_EXERCISE REQUIREMENTS_:
Quote word for word the lines starting at the line with "Open Kursy walutowe chart icon" and ending at the final line of the entries. Leave out any pictures.

_PROVIDED MATERIAL_:
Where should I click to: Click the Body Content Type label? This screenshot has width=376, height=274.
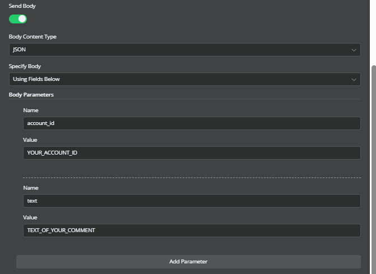coord(32,37)
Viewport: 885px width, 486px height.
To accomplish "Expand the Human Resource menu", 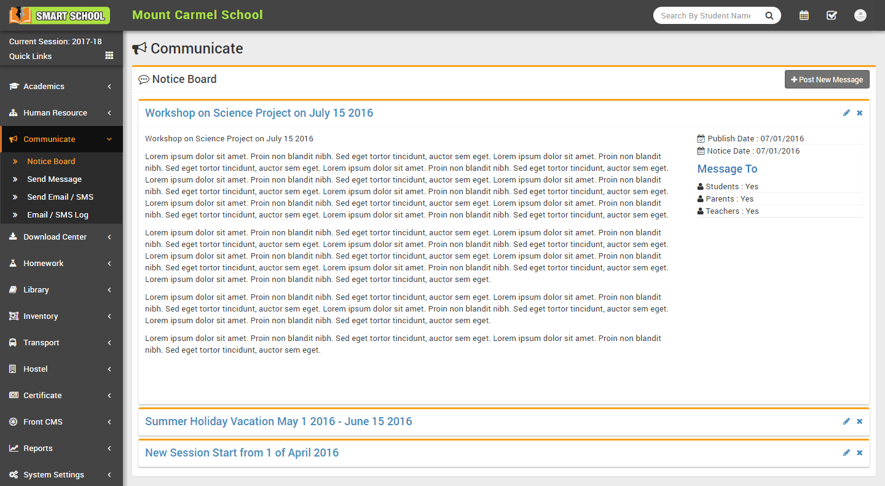I will point(61,113).
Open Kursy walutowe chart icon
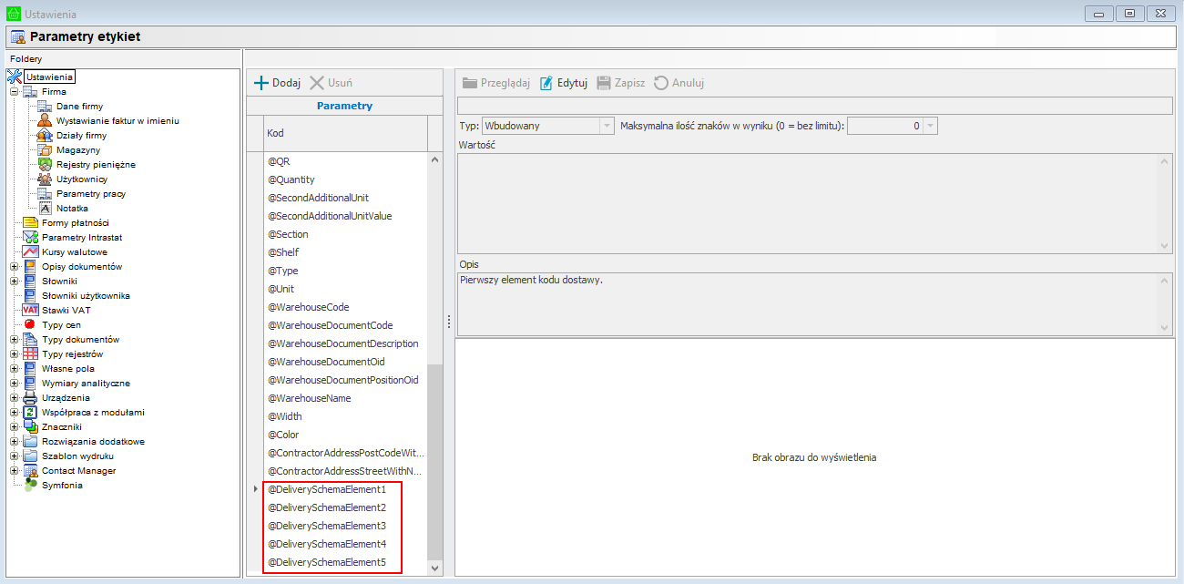This screenshot has height=584, width=1184. (x=30, y=252)
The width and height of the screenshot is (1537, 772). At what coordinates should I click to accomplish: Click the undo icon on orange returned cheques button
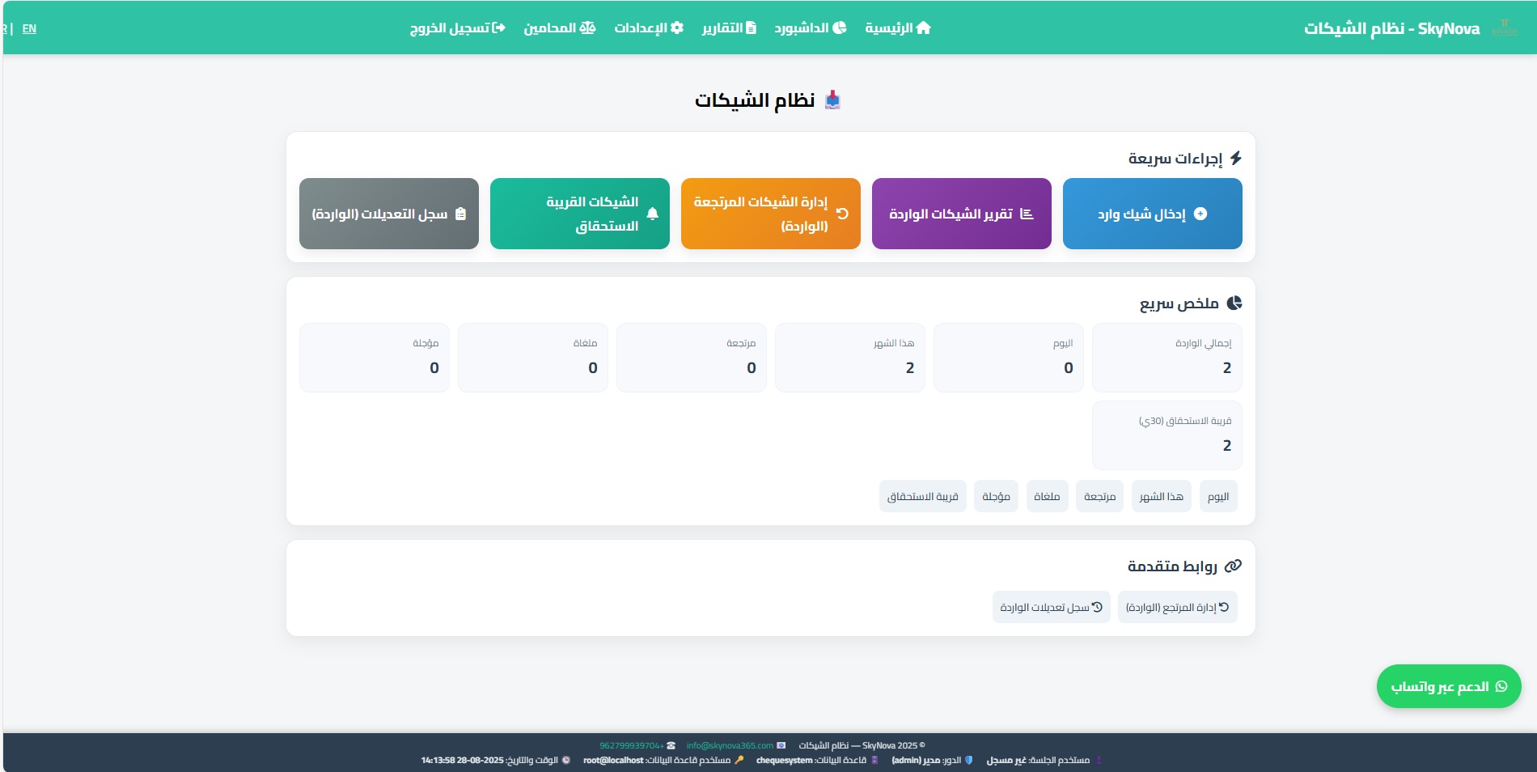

_SOLUTION TO THIS PROBLEM_:
Open Kursy walutowe chart icon
This screenshot has height=584, width=1184. (x=30, y=252)
The width and height of the screenshot is (1537, 772). At what coordinates should I click to accomplish: Click the undo icon on orange returned cheques button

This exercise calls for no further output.